Just thinking you might not have had the converter seated all the way into the pump....
sorry ...but I don't think you had the converter seated all the way into the pump. loosen the converter nut you have on it and see if you can move the converter....
it went together smooth all but the last 1/2 to 3/8 of an inch and i just brought it together with the BH bolts, that a bad thing?
Yea, that last distance is the most critical, the pump gear the convertor engages is a hard, but brittle piece, it doesn't take much force to shatter it. C-4's are the worst about this. If you have a C-4 and you had to pull both together like you did, I guarantee, you've broken the pump gear.

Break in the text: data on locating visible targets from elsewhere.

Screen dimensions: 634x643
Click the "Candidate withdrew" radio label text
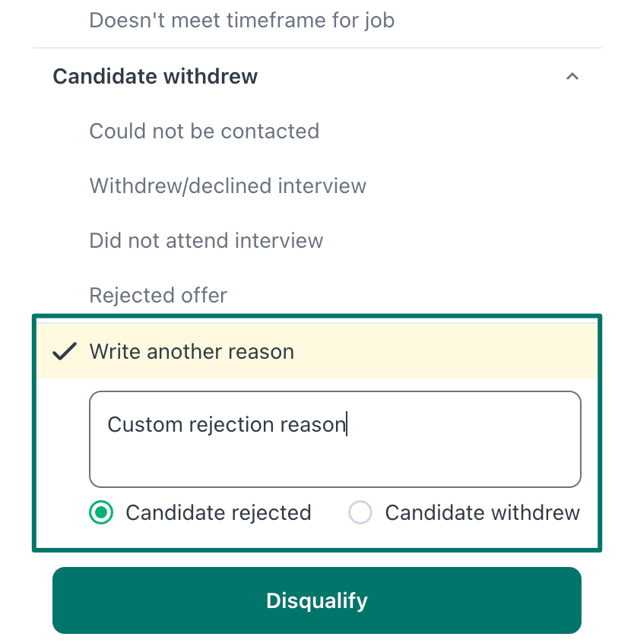[482, 513]
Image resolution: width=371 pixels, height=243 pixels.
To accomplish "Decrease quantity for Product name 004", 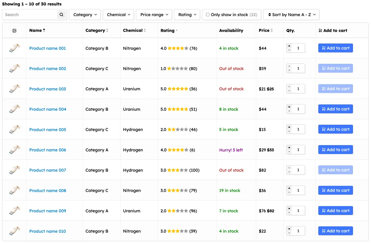I will pyautogui.click(x=289, y=111).
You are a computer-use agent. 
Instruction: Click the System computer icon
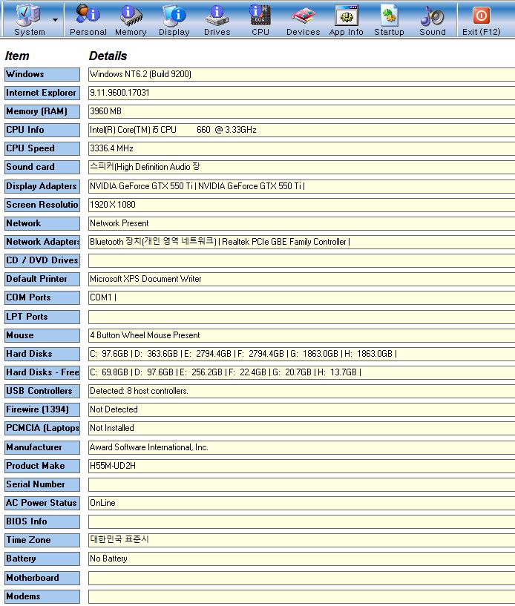pyautogui.click(x=28, y=15)
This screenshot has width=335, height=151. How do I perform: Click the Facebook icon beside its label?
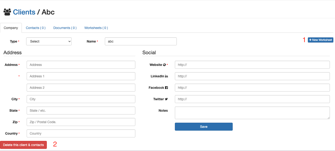point(166,88)
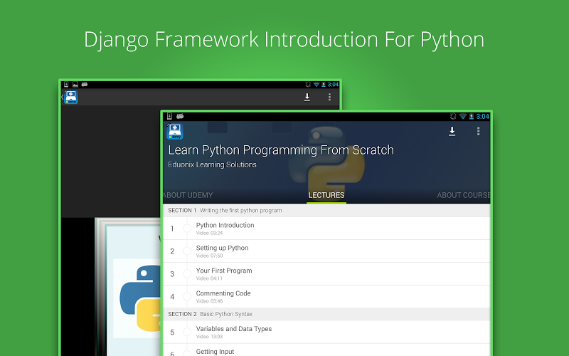This screenshot has height=356, width=569.
Task: Select the Your First Program lecture
Action: point(224,273)
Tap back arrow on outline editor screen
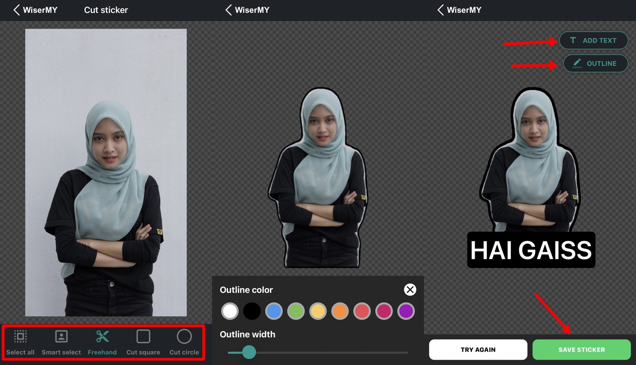This screenshot has width=636, height=365. click(x=229, y=10)
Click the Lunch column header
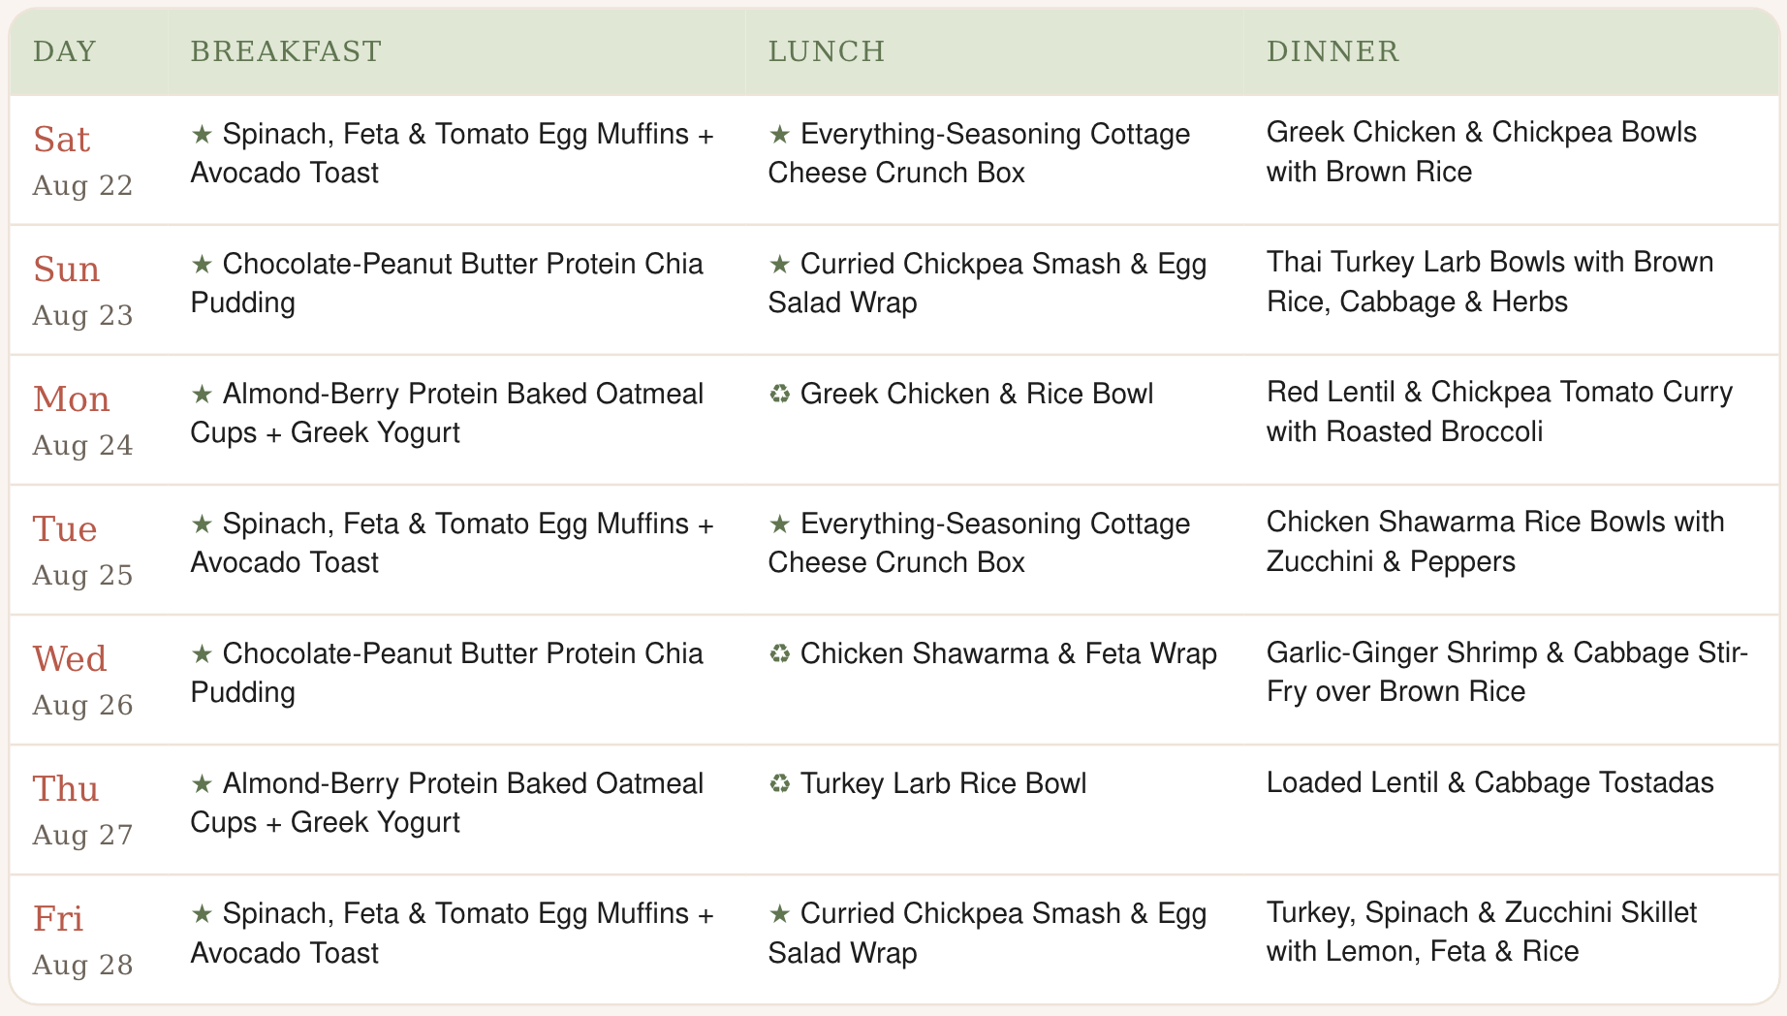The width and height of the screenshot is (1787, 1016). 827,50
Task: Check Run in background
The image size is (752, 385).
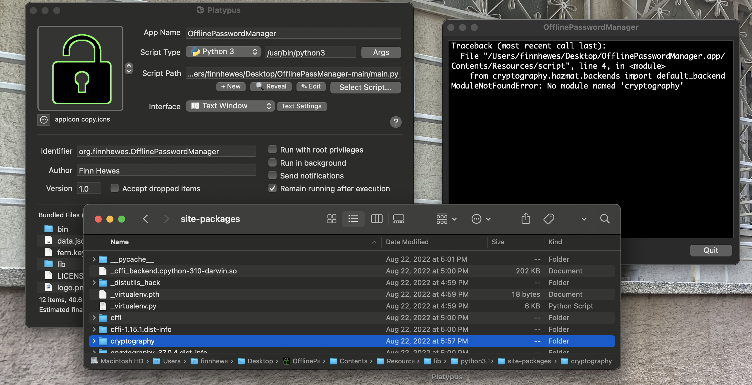Action: pos(272,162)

OK one more time ...can you move the converter... you should be able to move it (in and out) and back and forth..... it should be loose with it un-bolted
Well if the engine will freely rotate, you can try firing it off and see if the transmission operates normally. But if not, then you'll have to pull the transmission and change the front pump (or maybe just the gear, you'll have to consult a better transmission guy about this) When the convertor is seated all the way into the pump, the studs on the front of the convertor will just fit behind the flexplate and you'll be able to rotate the flexplate to the point where the studs line up with their holes. Then you'll be able to pull the convertor studs into those holes to start the nuts.
well i am getting pretty good at pulling the motor out. took me an hour this time. ha ha.
anyway i pulled the TC but I dont know what signs to look for. is the pump gear the big (outer) or little (inner) shaft on the trans or is it in the converter?
thanks for helping me through this dad and eater...
To see it, you'll have to remove the bolts in that dark looking center casting that the convertor hub fits into. The front part should come off, exposing the gear inside. If it's broken, it'll be obvious.
so it's all good in the hood. everything works and drives and all is well except TIMING. theres no timing tab where it's supposed to be. it's not like my 318 that was stamped on the cover. theres supposed to be a tab or something? how can i set the timing now that the tab is missing/gone or whatever the previous owner did with this crucial part?